The key specification is the last line, with defines the random effects as a separate block of parameters to be estimated using Gibbs sampling.

When you use the `reffects()`

option Stata supresses printing the random effects. An alternative is to use the `noshow`

option. You can also select exactly what to print using the command `bayesstats summary`

.

As you would expect from Stata, the Bayes estimation procedures have excellent graphic facilities. Here's how to generate diagnostic plots for the variance parameter at the mother level:

. bayesgraph diagnostics {mother:var} . graph export bayesmvvar.png, width(700) replace (file bayesmvvar.png written in PNG format)

Diagnostics for Variance of Random Effects

The graph reveals "slow mixing" and high auto-correlation, which is a common occurrence with variance parameters, but a comparison of the first and second halves of the Markov chain is reassuring. Try running similar diagnostics for the other parameters.

A naive specification of the model would use `i.mother`

for the random effects, most likely after using `fvset base none mother`

to ensure that all units get a random effect. Even if these parameters are specified as a separate block you will have serious convergence problems, even thought the model is exactly the same. The Stata documentation notices a similar problem with their example.

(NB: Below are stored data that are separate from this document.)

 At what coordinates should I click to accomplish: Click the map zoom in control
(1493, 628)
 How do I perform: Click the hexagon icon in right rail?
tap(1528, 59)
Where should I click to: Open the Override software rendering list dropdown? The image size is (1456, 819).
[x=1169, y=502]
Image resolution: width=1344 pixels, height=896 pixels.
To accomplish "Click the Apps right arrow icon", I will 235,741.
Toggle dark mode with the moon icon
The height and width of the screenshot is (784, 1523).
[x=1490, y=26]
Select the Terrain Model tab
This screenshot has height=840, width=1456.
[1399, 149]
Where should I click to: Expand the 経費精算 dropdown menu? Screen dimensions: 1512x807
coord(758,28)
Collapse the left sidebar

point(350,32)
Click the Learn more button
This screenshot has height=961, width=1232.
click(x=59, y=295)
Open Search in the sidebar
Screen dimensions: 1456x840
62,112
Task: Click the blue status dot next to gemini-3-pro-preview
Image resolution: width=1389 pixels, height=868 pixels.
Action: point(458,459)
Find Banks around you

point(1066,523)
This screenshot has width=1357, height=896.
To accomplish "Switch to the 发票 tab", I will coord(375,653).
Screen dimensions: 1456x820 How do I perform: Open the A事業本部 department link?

Here is a comparison of the four estimation methods we have used on the same data:

Variable | melogit | Gibbs | Stan | bayesmh |
---|---|---|---|---|

loginc | 0.562 | 0.569 | 0.581 | 0.573 |

distance | -0.077 | -0.077 | -0.077 | -0.074 |

dropout | -1.998 | -2.037 | -2.088 | -2.029 |

college | 1.034 | 1.056 | 1.094 | 1.020 |

constant | -3.370 | -3.415 | -3.488 | -3.443 |

σ^{2} |
1.548 | 1.532 | 1.918 | 1.709 |

We note general agreement, as all procedures would lead us to the same conclusions.